Provided by: libperlbal-perl_1.80-4_all bug

NAME

       Perlbal::Manual::HighPriority - Perlbal's high/low priority queueing system.

   VERSION
       Perlbal 1.78.

   DESCRIPTION
       This document describes Perlbal's high/low priority queueing system.

       Queuing system

       Perlbal has three queues: normal, high priority and low priority.

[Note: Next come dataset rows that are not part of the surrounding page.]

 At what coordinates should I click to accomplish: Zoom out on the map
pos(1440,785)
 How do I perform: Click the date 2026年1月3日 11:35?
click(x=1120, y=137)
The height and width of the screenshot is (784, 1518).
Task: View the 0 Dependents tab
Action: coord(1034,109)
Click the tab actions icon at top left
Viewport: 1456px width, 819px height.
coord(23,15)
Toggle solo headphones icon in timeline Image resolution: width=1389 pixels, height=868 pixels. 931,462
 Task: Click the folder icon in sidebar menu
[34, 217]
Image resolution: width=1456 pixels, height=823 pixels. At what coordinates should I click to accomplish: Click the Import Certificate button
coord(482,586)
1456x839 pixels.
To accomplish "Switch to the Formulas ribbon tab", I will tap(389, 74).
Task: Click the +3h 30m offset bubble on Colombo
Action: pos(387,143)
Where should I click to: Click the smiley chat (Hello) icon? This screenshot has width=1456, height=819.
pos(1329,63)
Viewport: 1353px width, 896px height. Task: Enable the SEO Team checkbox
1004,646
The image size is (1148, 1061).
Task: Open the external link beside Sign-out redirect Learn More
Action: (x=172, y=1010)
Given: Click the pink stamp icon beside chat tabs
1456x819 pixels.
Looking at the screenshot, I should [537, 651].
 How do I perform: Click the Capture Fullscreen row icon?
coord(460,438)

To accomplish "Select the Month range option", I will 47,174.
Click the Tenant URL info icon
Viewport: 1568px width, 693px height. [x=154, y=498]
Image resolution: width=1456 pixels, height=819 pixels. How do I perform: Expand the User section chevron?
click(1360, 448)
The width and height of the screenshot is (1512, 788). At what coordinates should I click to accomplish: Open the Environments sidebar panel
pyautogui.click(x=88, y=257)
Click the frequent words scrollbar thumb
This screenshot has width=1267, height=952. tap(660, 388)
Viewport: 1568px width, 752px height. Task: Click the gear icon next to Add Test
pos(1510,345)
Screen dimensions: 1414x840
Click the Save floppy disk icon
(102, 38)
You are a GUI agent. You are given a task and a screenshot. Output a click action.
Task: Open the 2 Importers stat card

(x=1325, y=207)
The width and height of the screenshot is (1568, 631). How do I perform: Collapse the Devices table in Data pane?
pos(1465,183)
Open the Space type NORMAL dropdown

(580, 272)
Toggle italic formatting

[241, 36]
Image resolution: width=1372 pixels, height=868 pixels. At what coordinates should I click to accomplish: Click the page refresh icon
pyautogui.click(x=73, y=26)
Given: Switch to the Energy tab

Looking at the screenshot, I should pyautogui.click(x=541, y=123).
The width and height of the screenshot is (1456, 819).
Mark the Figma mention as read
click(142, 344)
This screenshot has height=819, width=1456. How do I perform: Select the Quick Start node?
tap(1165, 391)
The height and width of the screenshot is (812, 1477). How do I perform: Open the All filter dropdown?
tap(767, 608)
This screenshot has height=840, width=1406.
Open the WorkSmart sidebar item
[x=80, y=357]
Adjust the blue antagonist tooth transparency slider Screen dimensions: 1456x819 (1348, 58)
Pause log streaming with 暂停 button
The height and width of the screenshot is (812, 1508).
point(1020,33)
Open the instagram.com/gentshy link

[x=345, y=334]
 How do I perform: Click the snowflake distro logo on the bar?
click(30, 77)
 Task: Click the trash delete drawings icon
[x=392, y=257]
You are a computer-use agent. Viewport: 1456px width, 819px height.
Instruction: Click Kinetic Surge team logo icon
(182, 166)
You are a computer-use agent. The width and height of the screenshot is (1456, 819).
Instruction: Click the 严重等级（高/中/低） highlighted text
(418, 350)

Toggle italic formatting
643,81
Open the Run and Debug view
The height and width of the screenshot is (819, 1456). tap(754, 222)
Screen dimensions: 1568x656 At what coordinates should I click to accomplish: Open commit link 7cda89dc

       As their names suggest, this means that usually requests get to the normal queue and are
       dispatched in FIFO order, with high priority requests going to a different queue that gets
       ahead of the normal one and a low priority queue that only gets done when the high and
       normal queues are empty.

       In a nutshell, whenever Perlbal needs to select which request to take care of next, it
       first looks for requests in the high priority queue; if that one is empty, it then looks
       into the normal queue; and, if the normal queue is empty too, it finally looks in the low
       priority queue.

       High priority with cookies

       Perlbal can use cookies to determine if a request should go to the high priority queue
       (configurable).

       The parameters to configure this are "high_priority_cookie" and
       "high_priority_cookie_contents"; the first defines the name of the field to check for on
       the cookie and the second one defines the content in that field that will trigger the
       request going to the fast queue:

           SET myservice.high_priority_cookie = name_of_the_field
           SET myservice.high_priority_cookie_contents = required_content_on_that_field

       Here's a clearer example:

           SET myservice.high_priority_cookie = highpriority
           SET myservice.high_priority_cookie_contents = yes

       High priority with plugins

       The plugin Perlbal::Plugin::Highpri supports making requests high priority by URI or Host.
       Also check "make_high_priority" under Perlbal::Manual::Hooks.

       Queue relief

       Sometimes if the high priority queue is really busy, the standard queue will suffer from
       resource starvation. The queue relief system helps prevent this. When there are
       "queue_relief_size" or more connections in the standard queue, newly available backends
       have a "queue_relief_chance" percent chance of taking a request from the standard priority
       queue instead of the high priority queue.

           SET web_proxy.queue_relief_size = 2000
           SET web_proxy.queue_relief_chance = 30 # 0-100, in percent

       SEE ALSO

       "make_high_priority" and "make_low_priority" in Perlbal::Manual::Hooks,
       Perlbal::Plugin::HighPriority.